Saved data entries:
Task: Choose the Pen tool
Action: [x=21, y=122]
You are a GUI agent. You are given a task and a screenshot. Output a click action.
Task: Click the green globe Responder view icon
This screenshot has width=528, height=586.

- Requirement -
Give back, unchanged, the line containing "You are a GUI" and each line that comes after it in the entries above, ending with the last.

- Response area -
You are a GUI agent. You are given a task and a screenshot. Output a click action.
Task: Click the green globe Responder view icon
This screenshot has width=528, height=586.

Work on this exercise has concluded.